C’è in realtà poca chiarezza su cosa prevede la direttiva sullo stop alle caldaie a combustibili fossili al 2040, come ammette una fonte che segue questi dossier al Mase, che valuta (ma la sua è un’interpretazione personale) che la deadline al 2040 si tradurrà in un “bando commerciale” per questo tipo di dispositivi, che quindi non potranno più essere venduti, mentre non saranno messi fuori legge quelli ancora presenti e negli edifici.
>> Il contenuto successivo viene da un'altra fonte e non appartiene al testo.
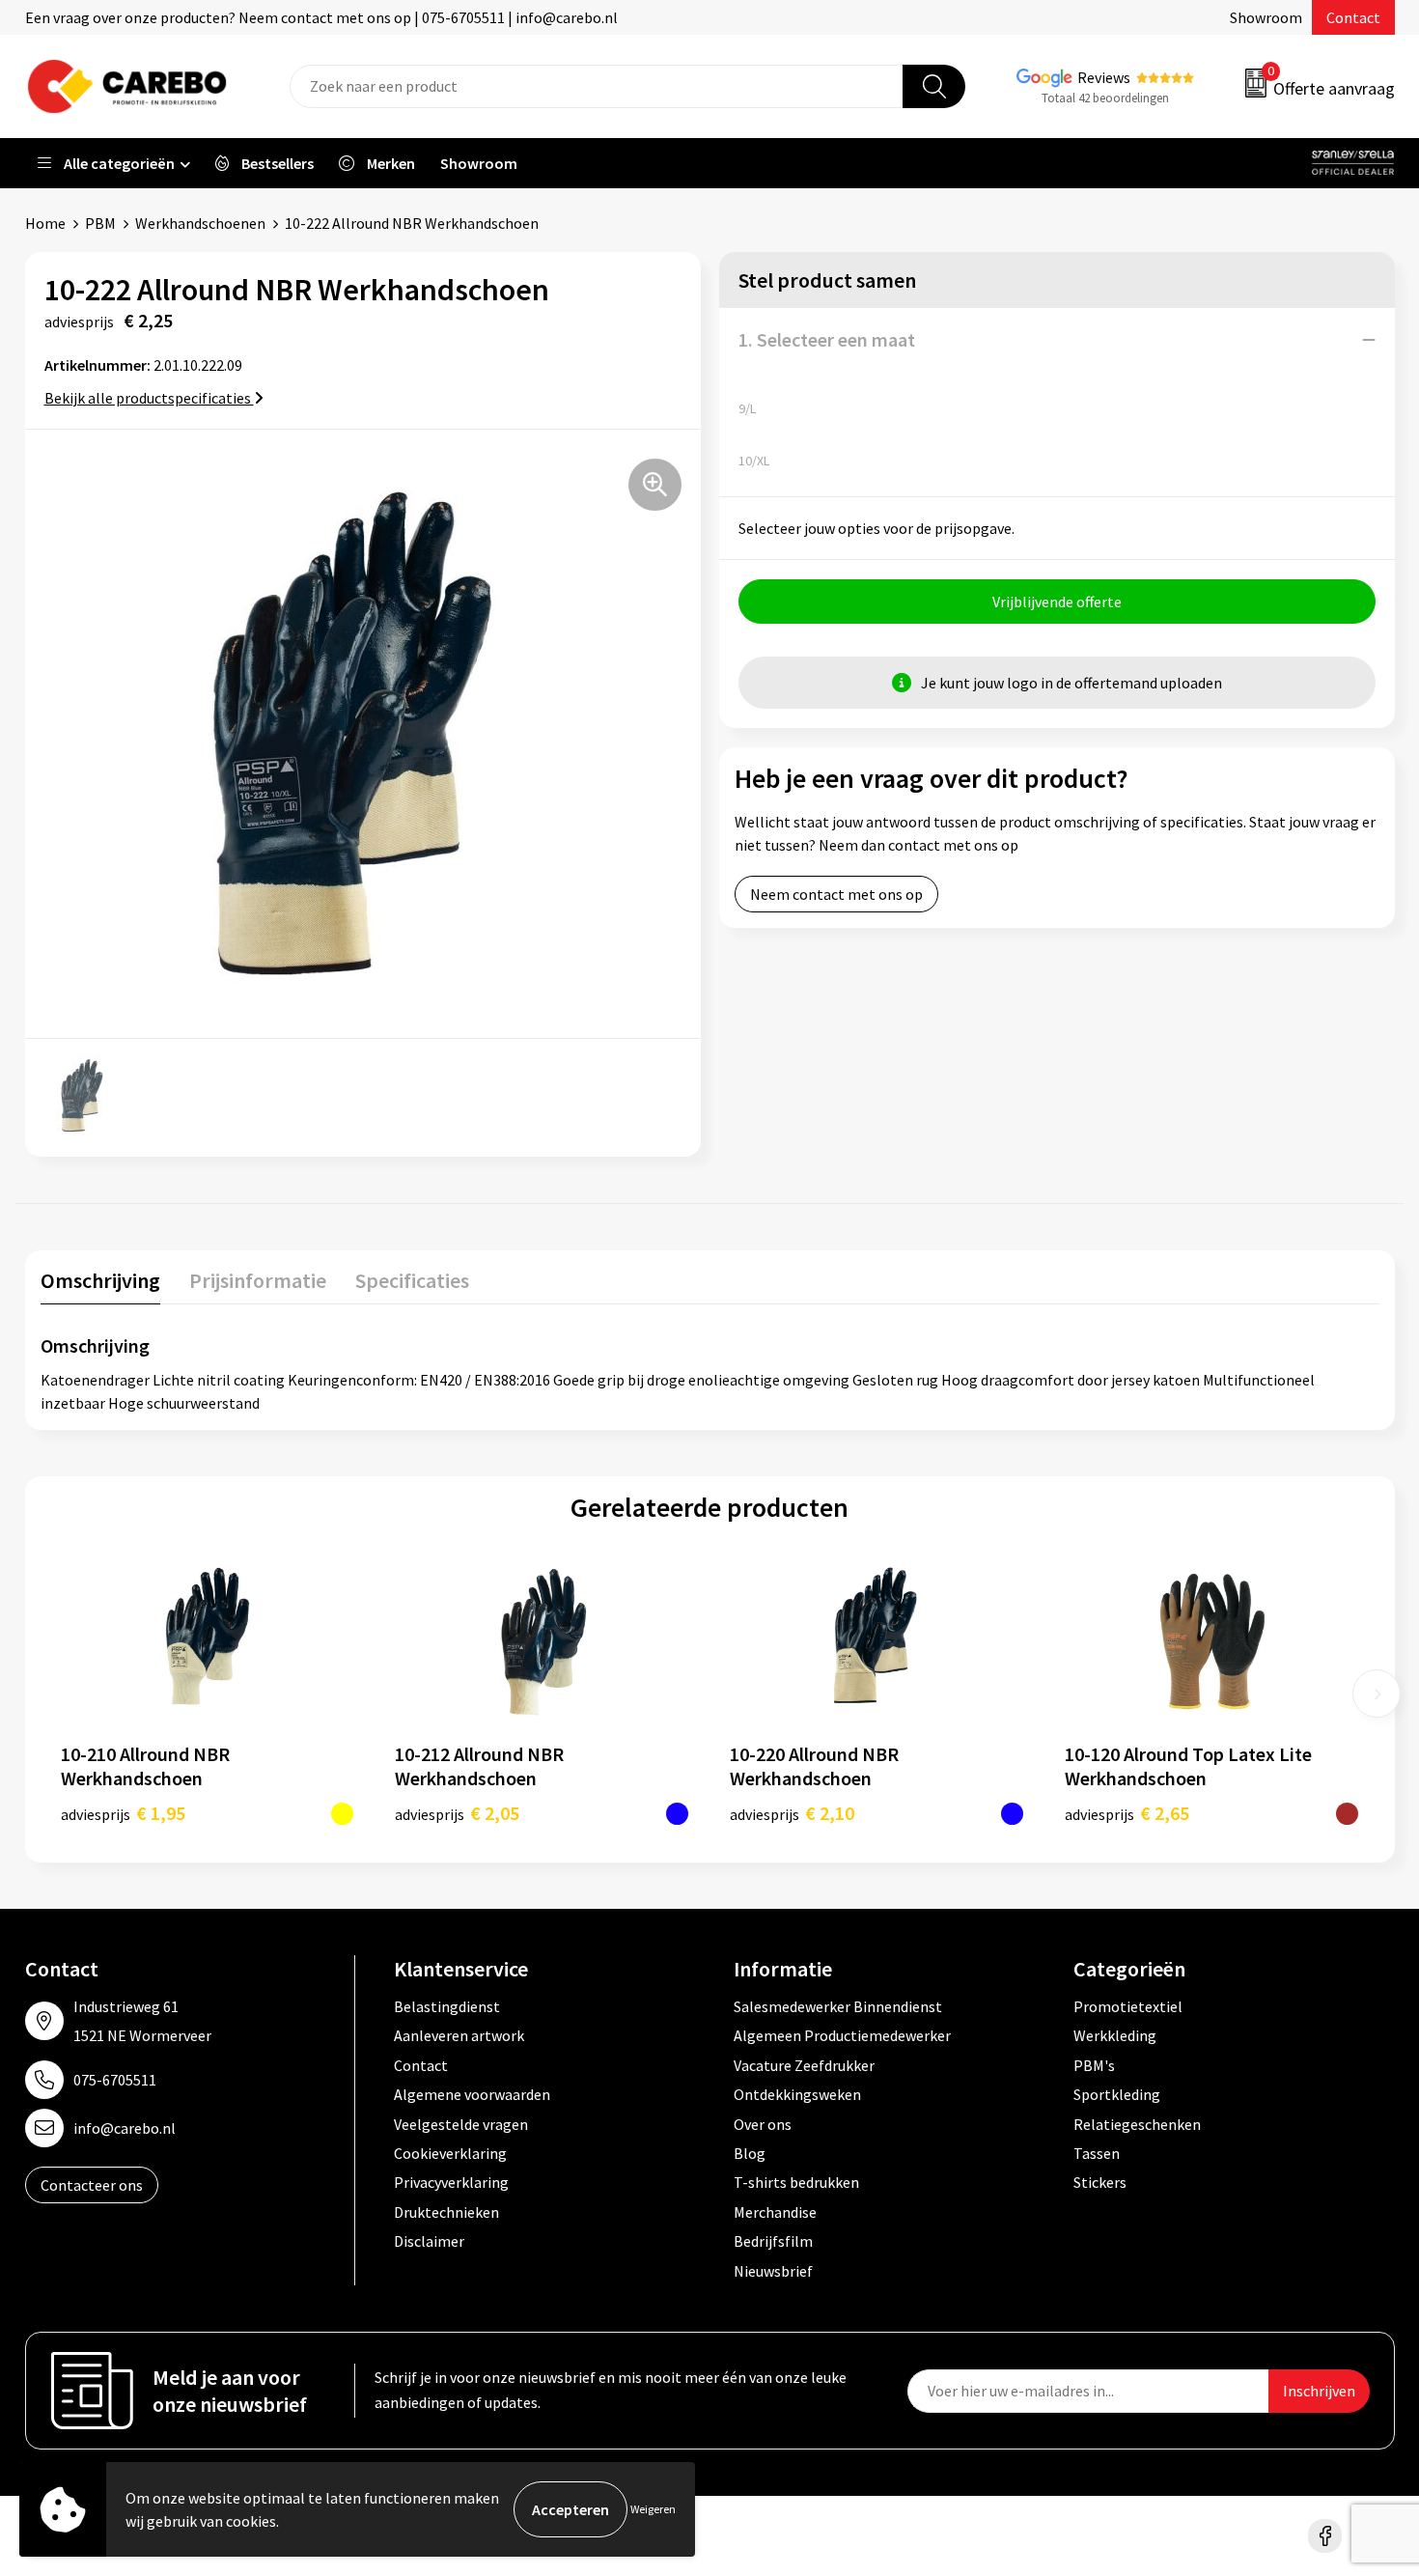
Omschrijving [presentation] (100, 1280)
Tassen (1096, 2153)
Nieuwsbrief (773, 2271)
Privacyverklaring (451, 2182)
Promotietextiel (1127, 2006)
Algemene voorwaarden (472, 2094)
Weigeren (653, 2509)
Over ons (763, 2124)
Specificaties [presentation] (412, 1280)
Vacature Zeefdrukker (804, 2065)
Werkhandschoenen (200, 223)
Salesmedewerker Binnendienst (838, 2006)
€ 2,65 (1127, 1813)
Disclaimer (429, 2241)
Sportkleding (1116, 2094)
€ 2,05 (457, 1813)
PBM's (1094, 2065)
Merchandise (775, 2212)
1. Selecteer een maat (826, 339)
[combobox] (597, 86)
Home (45, 223)
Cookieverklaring (450, 2153)
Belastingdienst (447, 2006)
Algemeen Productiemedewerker (842, 2035)
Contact (1353, 17)
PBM (100, 223)
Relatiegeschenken (1137, 2124)
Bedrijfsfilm (773, 2241)
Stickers (1100, 2182)
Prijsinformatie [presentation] (257, 1280)
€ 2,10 (792, 1813)
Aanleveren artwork (459, 2035)
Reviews (1103, 77)
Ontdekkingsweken (797, 2094)
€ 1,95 (123, 1813)
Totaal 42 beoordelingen (1105, 98)
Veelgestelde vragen (461, 2124)
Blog (749, 2153)
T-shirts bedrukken (796, 2182)
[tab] (100, 1284)
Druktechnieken (446, 2212)
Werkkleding (1114, 2035)
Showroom (1266, 17)
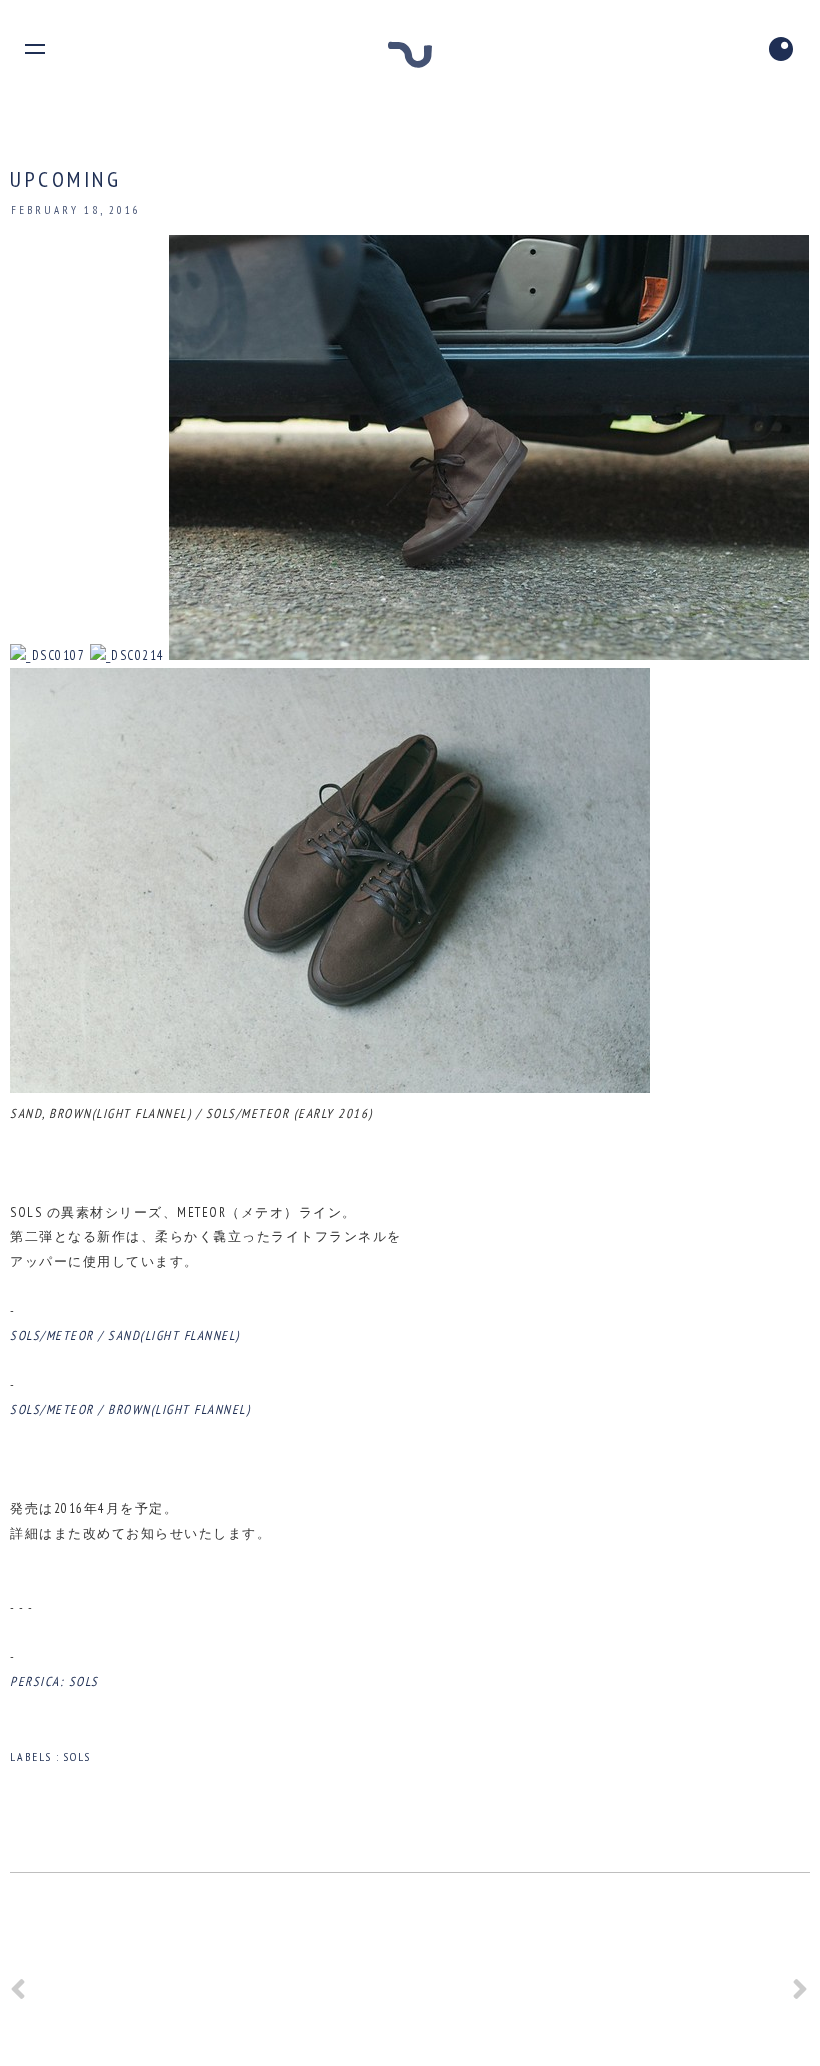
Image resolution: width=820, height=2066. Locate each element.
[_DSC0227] (330, 1088)
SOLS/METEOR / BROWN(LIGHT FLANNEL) (130, 1409)
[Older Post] (801, 1996)
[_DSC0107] (47, 655)
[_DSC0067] (489, 655)
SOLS (77, 1756)
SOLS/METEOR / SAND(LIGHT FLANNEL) (125, 1335)
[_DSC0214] (127, 655)
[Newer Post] (19, 1996)
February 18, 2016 (76, 210)
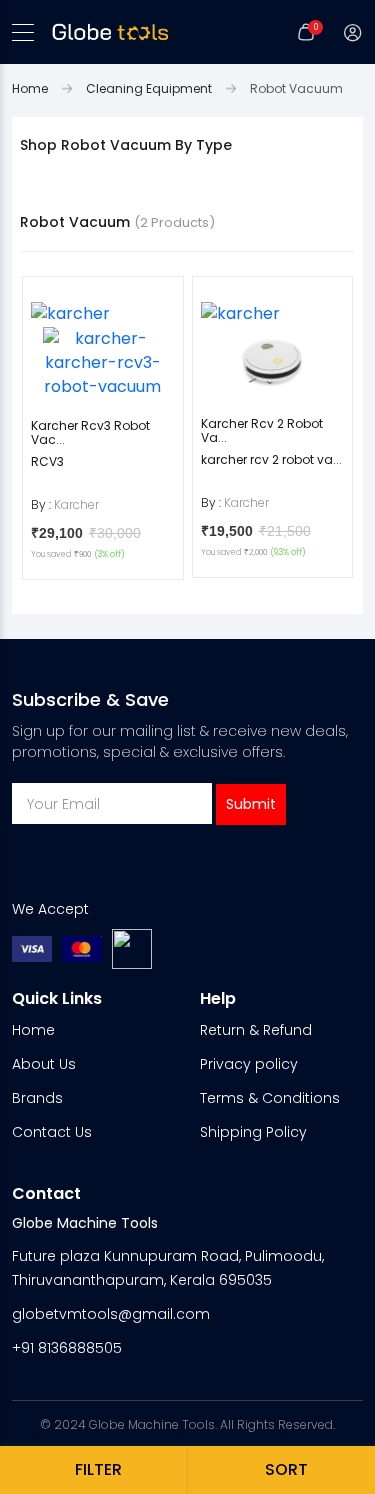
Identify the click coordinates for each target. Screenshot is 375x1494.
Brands (37, 1098)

La stessa lettura la dà Assotermica, l’associazione confindustriale dei produttori di impianti per il riscaldamento: i possessori di caldaie a gas funzionanti nel 2039 non verranno costretti a sostituirle, è la risposta data al nostro dubbio dall’associazione, che, ci informa, sta lavorando alla definizione per far sì che una caldaia alimentata da una certa percentuale di gas rinnovabile possa continuare a essere immessa sul mercato e di conseguenza installata anche in futuro.

Altre interpretazioni della Epbd fanno però pensare che l’obiettivo 2040 sia da raggiungere anche con sostituzioni del parco installato esistente: il testo (all’allegato 2) parla infatti di “eliminazione graduale dei combustibili fossili nel riscaldamento e nel raffrescamento per ottenere progressivamente l’eliminazione completa delle caldaie a combustibile fossile entro il 2040“.

Da qui al termine del prossimo decennio ci si aspetta comunque che vengano messe in atto iniziative – soprattutto finanziarie ed economiche – per sostituire quante più caldaie a gas o gpl con alternative come pompe di calore e/o solare termico. I Paesi membri dell’Ue potrebbero fare ricorso anche al Social climate fund, che dovrebbe mobilitare almeno 86,7 miliardi di euro nel periodo 2026-2032, nato per evitare che i gruppi vulnerabili più colpiti, come le famiglie in povertà energetica, restino indietro nella transizione.

Dal prossimo anno saranno inoltre vietati gli incentivi per installare caldaie a gas, mentre saranno promossi quelli per sistemi di riscaldamento ibridi (che combinano caldaie e pompe di calore o solare termico). Attualmente in Italia è possibile ad esempio sostituire la propria caldaia con un altro sistema alimentato attraverso fonti fossili facendo ricorso a tre incentivi: Ecobonus, Superbonus e Bonus ristrutturazione. Ma queste agevolazioni non copriranno più questo specifico intervento già a partire dal 2025.

Nel parlare della messa al bando delle caldaie a gas in relazione alla Epbd, poi, l’esecutivo Ue fa riferimento sul proprio sito agli “stand-alone boilers powered by fossil fuels”, quindi agli impianti “autonomi”. Una frase che mantiene la porta aperta alle caldaie ibride alimentate in parte da fonti rinnovabili.

A seconda della definizione più stringente o meno che la Commissione Ue darà di questi dispositivi (si aspettano chiarimenti dopo l’approvazione al Consiglio Ue, forse per metà aprile) le controverse caldaie hydrogen ready certificate per funzionare anche con determinate percentuali di idrogeno potrebbero ad esempio essere ammesse negli edifici nuovi e in quelli rinnovati. Lo stop all’installazione di nuovi sistemi di riscaldamento alimentati con fonti fossili rischia quindi di essere parzialmente aggirato, ritardando così la piena decarbonizzazione degli edifici.